There were few countries, too, which did not in some measure show that, at the most fundamental level, the
Revolution had invented (or released) and generalized a new political life. The central idea of modern politics — that legitimacy for government is to be sought in some kind of debate and competition for the support of a public, however narrowly defined—struck at the root of the traditional order everywhere. It was impossible to resist a new drift in public affairs once the Revolution had coloured the issues of power with the key oppositions of old versus new, tradition versus will and reason, and history versus the future. All of these were implicit in the power exercised everywhere over the political imagination by the Revolution itself and the assumption (held by opponents and supporters alike) that he who was not for it must be against it.
On this new politicization was built a new world of ideas and institutions, expressed in a new public language. ‘Conservatism’ and ‘conservative’ were new words from France. ‘Liberal’, from Spain, acquired a new currency as a noun, and, in English at least, a new application as an adjective. ‘Democrat’ and ‘democracy’ began for the first time to be used by at least some in a favourable way. Above all, the great contrast of ‘left’ and ‘right’, originating in the distribution of seats in the first French National Assembly, began to mask division, consolidate political groupings, and simplify (sometimes misleadingly) political discussion in a manner which persists even today. On such abstractions, politicians built new institutions. ‘Party’ was one, though it was an idea hated by the great Jacobin leaders of France, who could not reconcile the integrity of national will and adherence to it with the practice of opposition.

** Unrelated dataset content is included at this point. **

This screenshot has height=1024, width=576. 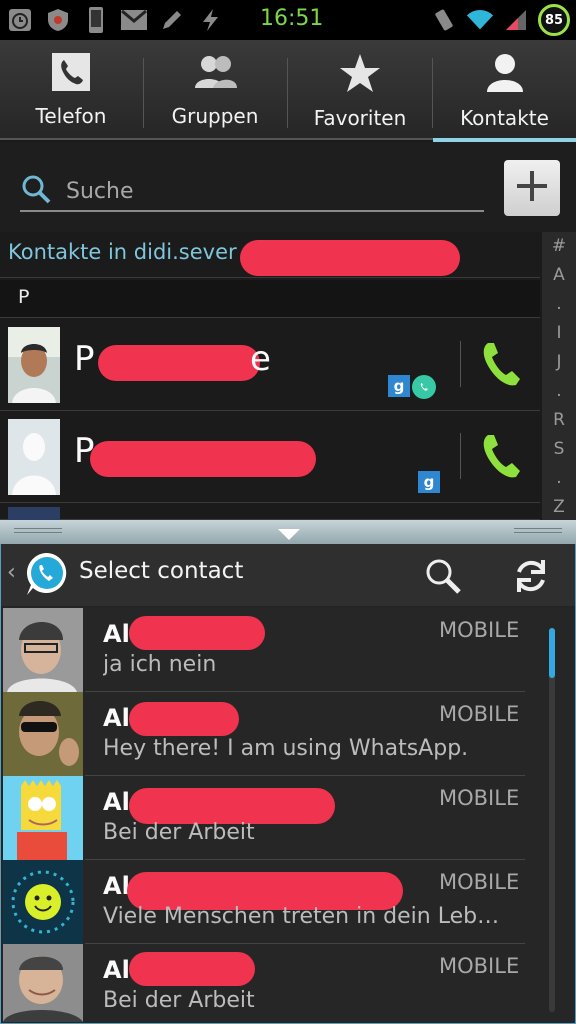 What do you see at coordinates (500, 20) in the screenshot?
I see `system-icons: 85` at bounding box center [500, 20].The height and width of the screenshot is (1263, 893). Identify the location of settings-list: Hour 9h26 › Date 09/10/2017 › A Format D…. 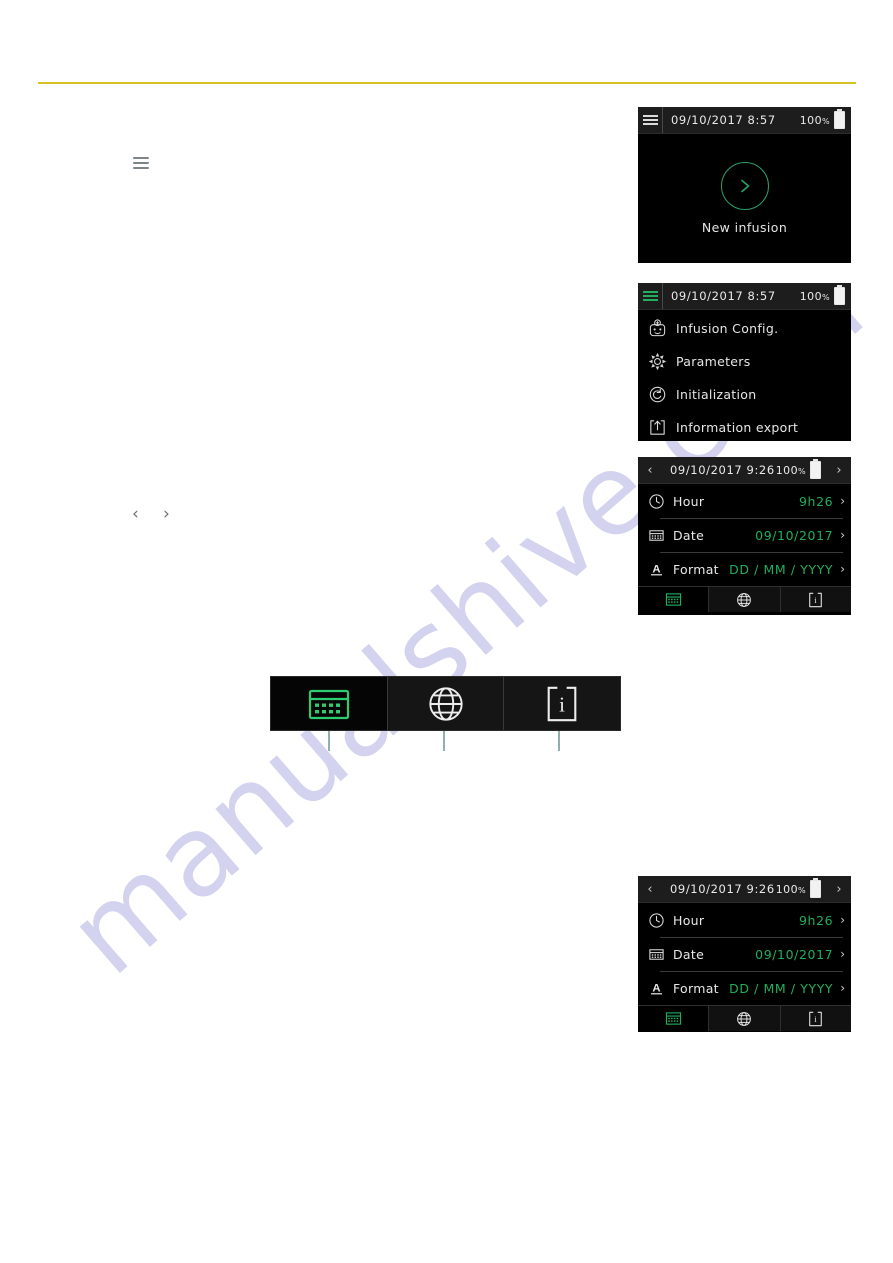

Even in 1830 it could only be clearly distinguished from ‘faction’ in the United Kingdom, where the idea of constitutional opposition was by then established. ‘Patriotism’ was another old idea reshaped; it became a revolutionary creed in the multinational empires. Patriotism and nationalism were to be inseparably attached to revolution in Italy, Germany, and Ottoman Europe, as, by 1815, they already were in Poland and Ireland.